Wages up for the well-off, but not for others
Most US workers saw their earnings fall or stagnate last year, with those at the bottom of the income scale hit hardest.
The trend, coming alongside a slack job market, explains why many Americans feel left out of the economic recovery - and why President Bush faces a tough sell with his campaign-trail message that there is "good strong growth." Democratic rivals point to "two Americas," one for the rich, one for the poor.
Whether concerns over widening wage inequality will damage Mr. Bush remains to be seen. But the gap between workers in the 90th earning percentile and the 10th has never been wider. That opens the door for a populist message by a Democratic challenger to resonate, if job creation doesn't pick up.
Beyond the election, the stalling progress for the bottom half of American workers represents a challenge to the health of an economy traditionally driven by a growing consumer class.
The problem of widening wage inequality is not new, and is rooted in long-term trends. The rise of technology in the workplace, for example, puts a premium on educated workers and eats into the bargaining power of the less-skilled. The entry of about a million immigrants a year, puts downward pressure on wages in many low-income jobs. Offshore outsourcing of jobs and falling union representation also play a role.
"All these factors are still present," says Ann Owen, an economist at Hamilton College in Clinton, N.Y. and former Federal Reserve economist in Washington. "We can probably project a future growth in inequality."
Particularly troubling: The challenge persists even as the economy is growing, at a 8.2 percent annual rate in the third quarter of 2003 and a 4 percent rate in the fourth quarter.
The median weekly wage for the nation's 100 million workers was $625 in the fourth quarter last year. That's up 2 percent from the same quarter in 2002, barely beating inflation.
A recent study by the Economic Policy Institute, a liberal-leaning think tank, finds that in 2003, earnings fell 0.1 percent for workers in the very middle of American wage scale (the 50th percentile.) Wages fell even more, 1.2 percent, for full-time workers at the lower end (the 10th percentile). For the 90th percentile, the change in after-inflation earnings was upward: a 1.1 percent rise.

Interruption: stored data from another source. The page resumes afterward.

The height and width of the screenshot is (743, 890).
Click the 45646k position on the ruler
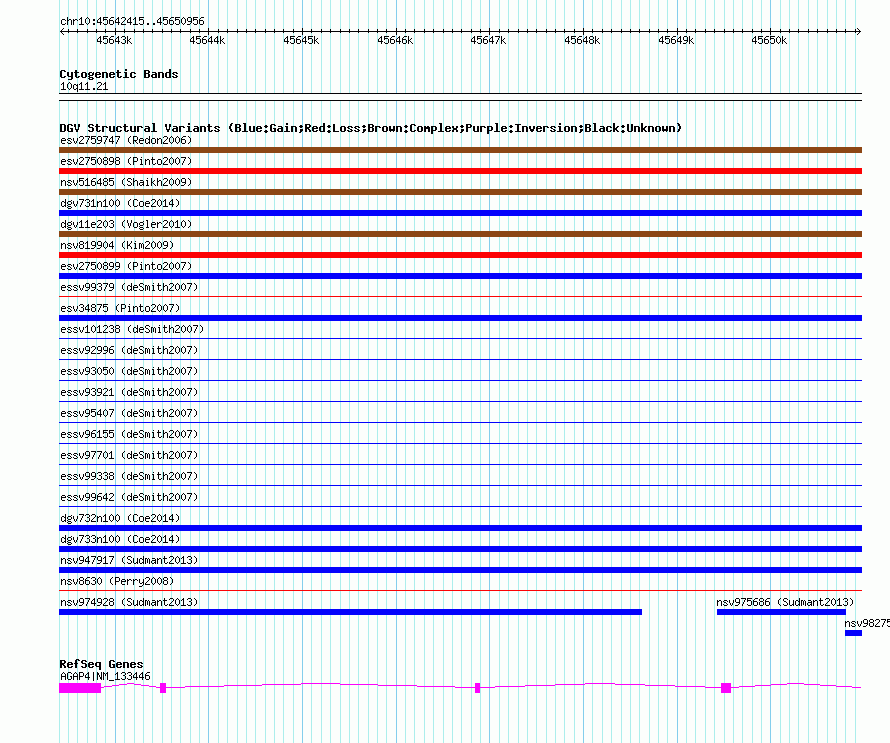point(394,40)
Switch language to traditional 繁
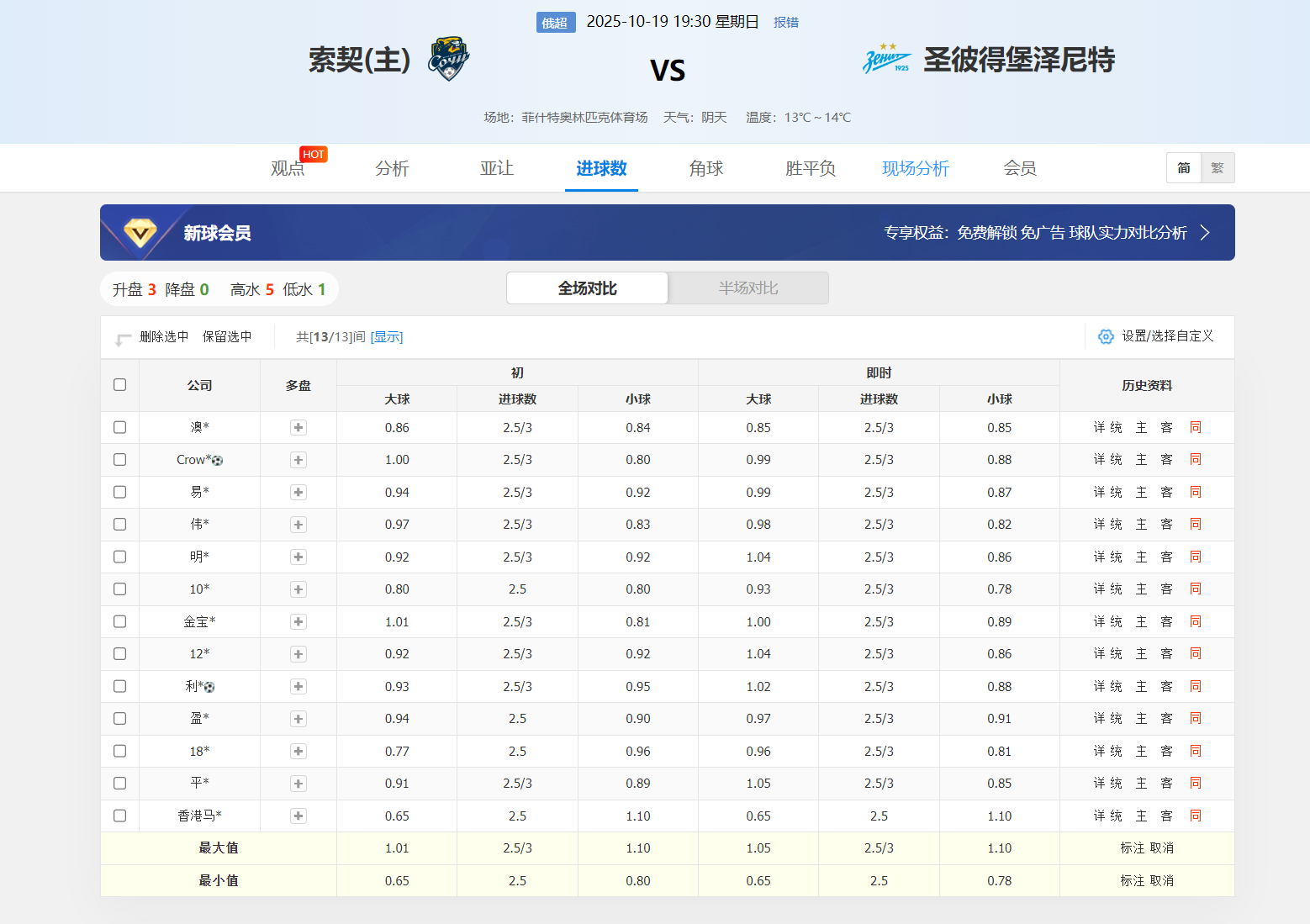This screenshot has height=924, width=1310. (1218, 167)
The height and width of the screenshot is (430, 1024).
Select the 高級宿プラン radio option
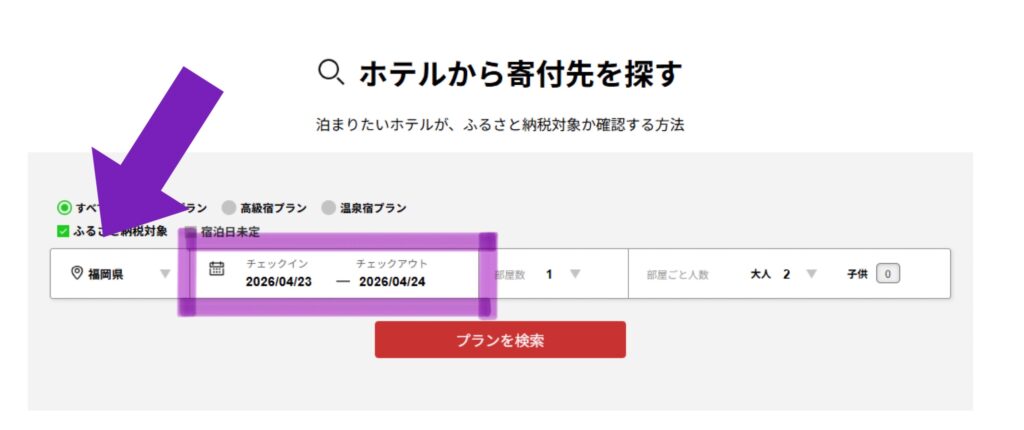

The trend of widening wage gaps has been continuing, with few interruptions, since at least 1979. Today a worker at the 90th percentile earns $1,419 per week, 4.7 times as much as a worker at the 10th percentile in America's wage spectrum. In 1979, it was 3.7 times as much.
In the 1950s and 1960s, by contrast, the wage gap shrank or held steady, economists say. "One of the keys to economic success after World War II was the vast middle class which bought most of the goods and services produced by our economic machine," says Robert Reich, secretary of labor under President Clinton. "If the middle class hollows out, we could be in trouble. The rich tend not to spend most of their earnings."
They invest surplus earnings, not only in the US, but around the world. That portion invested abroad in search of higher earnings does not immediately boost the US economy.
The result could be a slower economy. "We don't face the problem yet, but it is something to keep an eye on," says Mr. Reich, an economist at Brandeis University in Waltham, Mass.
American living standards have generally continued to rise, but often families have achieved that by bringing in two incomes rather than one.
And shifts in the job landscape, away from manufacturing and toward the service sector, make it hard for some workers to keep up. "The driver of real wage growth is productivity," says David Huether, an economist with the National Association of Manufacturers in Washington. That's why manufacturing and mining pay relatively well, while jobs in retailing, restaurants, and some other services generally pay poorly. He says manufacturing employment will pick up "in the next few months."
But Jared Bernstein, an economist at the Economic Policy Institute in Washington, says it will take some time before wages start rising substantially again.
If the unemployment rate were to drop again below 5 percent and the labor market tighten up considerably, wages for lower and modest income workers could start climbing again. "Employers then have to lift wages up to get the workers they need," Mr. Bernstein says.
Most economists don't see a tight labor market before 2005 at the earliest.
It's not clear whether the pickup in employment will come quickly enough to boost the reelection hopes of President Bush.
Typically, voters in November judge the economy by how they felt in the spring, political analysts suggest.
With job growth lagging behind expectations, that may explain why Democratic presidential hopefuls are pounding the wage-gap theme so hard. Sen. John Edwards of North Carolina speaks of "two Americas," while the leading contender, John Kerry, promises "a prosperity where we will reduce the poverty of millions instead of constantly reducing taxes for millionaires."
Such appeals often haven't worked. Wall Street economist Lawrence Kudlow calls such talk "class-warfare speak."
But perhaps it could in a nation where the hottest Christmas sales this past season were at luxury stores like Tiffany.